### PROBLEM STATEMENT
Every line in the records below that holds "computer" must be identified and copied.

### RECORDS PROVIDED

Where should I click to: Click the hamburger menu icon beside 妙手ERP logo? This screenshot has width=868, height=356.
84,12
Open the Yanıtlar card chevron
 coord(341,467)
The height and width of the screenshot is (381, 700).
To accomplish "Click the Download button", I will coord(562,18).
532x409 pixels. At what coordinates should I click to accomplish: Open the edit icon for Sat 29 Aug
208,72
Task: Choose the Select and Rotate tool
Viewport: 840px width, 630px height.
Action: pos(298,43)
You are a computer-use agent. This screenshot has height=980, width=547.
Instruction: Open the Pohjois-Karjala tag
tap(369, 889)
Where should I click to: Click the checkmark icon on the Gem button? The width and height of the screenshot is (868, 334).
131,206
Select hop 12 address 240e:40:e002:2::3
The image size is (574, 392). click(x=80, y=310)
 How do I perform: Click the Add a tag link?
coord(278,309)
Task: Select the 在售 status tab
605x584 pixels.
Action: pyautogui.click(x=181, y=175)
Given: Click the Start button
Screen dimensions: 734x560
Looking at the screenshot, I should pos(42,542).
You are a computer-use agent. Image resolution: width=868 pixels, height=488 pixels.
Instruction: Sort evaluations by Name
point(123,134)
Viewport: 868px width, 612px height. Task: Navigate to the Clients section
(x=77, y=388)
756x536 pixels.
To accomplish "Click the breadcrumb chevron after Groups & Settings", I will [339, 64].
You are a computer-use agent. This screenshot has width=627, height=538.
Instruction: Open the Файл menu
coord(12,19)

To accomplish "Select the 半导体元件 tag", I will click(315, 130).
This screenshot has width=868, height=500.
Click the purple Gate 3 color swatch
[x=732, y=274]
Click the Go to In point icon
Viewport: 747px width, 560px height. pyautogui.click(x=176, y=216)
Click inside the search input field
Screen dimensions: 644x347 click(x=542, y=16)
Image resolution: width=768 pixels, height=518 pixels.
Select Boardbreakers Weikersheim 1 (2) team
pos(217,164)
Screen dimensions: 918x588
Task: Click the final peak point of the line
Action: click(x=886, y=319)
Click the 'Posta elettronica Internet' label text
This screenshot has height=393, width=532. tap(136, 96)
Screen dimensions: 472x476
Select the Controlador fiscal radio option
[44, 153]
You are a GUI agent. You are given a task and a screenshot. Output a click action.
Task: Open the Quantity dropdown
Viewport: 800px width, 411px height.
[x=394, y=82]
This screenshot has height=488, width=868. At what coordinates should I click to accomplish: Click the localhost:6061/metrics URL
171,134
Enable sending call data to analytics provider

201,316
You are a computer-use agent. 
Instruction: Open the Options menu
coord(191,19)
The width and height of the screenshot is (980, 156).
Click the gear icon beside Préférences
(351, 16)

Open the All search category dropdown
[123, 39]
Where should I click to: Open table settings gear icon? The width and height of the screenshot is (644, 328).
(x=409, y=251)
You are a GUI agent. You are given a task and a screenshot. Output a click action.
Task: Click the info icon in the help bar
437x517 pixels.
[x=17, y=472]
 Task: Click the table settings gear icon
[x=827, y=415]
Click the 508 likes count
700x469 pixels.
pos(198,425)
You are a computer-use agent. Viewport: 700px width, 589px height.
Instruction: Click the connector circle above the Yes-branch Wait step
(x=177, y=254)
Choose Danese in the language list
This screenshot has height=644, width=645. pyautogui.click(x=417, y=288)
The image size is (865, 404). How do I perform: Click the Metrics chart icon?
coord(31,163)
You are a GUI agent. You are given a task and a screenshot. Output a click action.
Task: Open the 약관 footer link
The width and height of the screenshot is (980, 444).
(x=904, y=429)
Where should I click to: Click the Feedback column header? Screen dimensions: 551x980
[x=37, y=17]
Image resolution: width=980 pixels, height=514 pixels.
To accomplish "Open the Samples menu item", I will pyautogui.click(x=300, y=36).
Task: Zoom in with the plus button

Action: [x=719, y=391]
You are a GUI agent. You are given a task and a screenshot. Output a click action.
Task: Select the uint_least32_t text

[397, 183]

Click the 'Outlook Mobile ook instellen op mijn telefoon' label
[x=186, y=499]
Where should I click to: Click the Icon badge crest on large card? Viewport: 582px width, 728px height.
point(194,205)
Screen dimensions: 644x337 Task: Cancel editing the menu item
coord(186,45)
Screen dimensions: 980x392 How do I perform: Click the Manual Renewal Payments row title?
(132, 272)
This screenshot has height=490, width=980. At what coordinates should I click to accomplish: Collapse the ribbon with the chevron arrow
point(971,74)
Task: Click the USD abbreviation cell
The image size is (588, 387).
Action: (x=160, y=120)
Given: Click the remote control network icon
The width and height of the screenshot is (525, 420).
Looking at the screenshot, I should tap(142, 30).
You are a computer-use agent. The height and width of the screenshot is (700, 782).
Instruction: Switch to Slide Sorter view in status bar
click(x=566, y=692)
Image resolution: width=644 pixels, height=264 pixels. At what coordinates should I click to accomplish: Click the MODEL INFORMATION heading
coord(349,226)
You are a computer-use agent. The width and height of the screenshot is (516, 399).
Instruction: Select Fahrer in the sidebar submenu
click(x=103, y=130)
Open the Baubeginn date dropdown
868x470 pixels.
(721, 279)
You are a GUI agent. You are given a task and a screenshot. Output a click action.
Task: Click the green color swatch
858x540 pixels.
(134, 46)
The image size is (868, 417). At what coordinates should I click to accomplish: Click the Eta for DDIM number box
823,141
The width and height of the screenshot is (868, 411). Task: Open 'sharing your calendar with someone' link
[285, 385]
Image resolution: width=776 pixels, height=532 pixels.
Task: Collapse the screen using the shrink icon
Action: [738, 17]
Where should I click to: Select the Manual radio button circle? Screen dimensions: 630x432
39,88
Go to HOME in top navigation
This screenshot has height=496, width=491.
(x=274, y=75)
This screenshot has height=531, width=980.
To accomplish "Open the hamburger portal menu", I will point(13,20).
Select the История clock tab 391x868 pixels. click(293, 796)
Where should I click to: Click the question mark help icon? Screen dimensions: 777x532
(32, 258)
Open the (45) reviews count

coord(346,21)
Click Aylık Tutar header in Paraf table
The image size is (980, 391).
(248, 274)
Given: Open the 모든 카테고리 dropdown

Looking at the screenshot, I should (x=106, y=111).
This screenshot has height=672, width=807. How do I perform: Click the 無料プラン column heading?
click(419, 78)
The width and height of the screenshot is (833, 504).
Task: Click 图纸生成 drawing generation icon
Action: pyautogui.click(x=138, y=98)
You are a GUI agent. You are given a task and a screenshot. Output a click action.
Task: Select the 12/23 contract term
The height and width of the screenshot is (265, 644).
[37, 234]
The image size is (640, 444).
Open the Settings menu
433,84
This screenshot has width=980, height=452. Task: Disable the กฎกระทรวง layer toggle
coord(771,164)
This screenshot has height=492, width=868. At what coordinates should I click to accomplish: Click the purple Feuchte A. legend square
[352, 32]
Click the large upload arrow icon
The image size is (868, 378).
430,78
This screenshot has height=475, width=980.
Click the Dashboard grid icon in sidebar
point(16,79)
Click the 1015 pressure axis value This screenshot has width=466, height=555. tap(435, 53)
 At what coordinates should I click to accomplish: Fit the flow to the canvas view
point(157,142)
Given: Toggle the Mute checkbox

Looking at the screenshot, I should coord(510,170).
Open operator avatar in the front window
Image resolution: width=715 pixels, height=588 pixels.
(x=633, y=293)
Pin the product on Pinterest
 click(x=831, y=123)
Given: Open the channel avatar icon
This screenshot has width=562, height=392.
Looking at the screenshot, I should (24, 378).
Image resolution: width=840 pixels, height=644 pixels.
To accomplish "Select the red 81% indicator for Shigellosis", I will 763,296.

### RESPONSE AREA
You are a computer-use agent. This screenshot has height=980, width=547.
You are a computer-use agent. Image resolution: width=868 pixels, height=488 pixels.
You are a computer-use agent. This screenshot has width=627, height=538.
You are a computer-use agent. 
You are a computer-use agent. Viewport: 700px width, 589px height.
You are a computer-use agent. The height and width of the screenshot is (700, 782).
You are a computer-use agent. The width and height of the screenshot is (516, 399).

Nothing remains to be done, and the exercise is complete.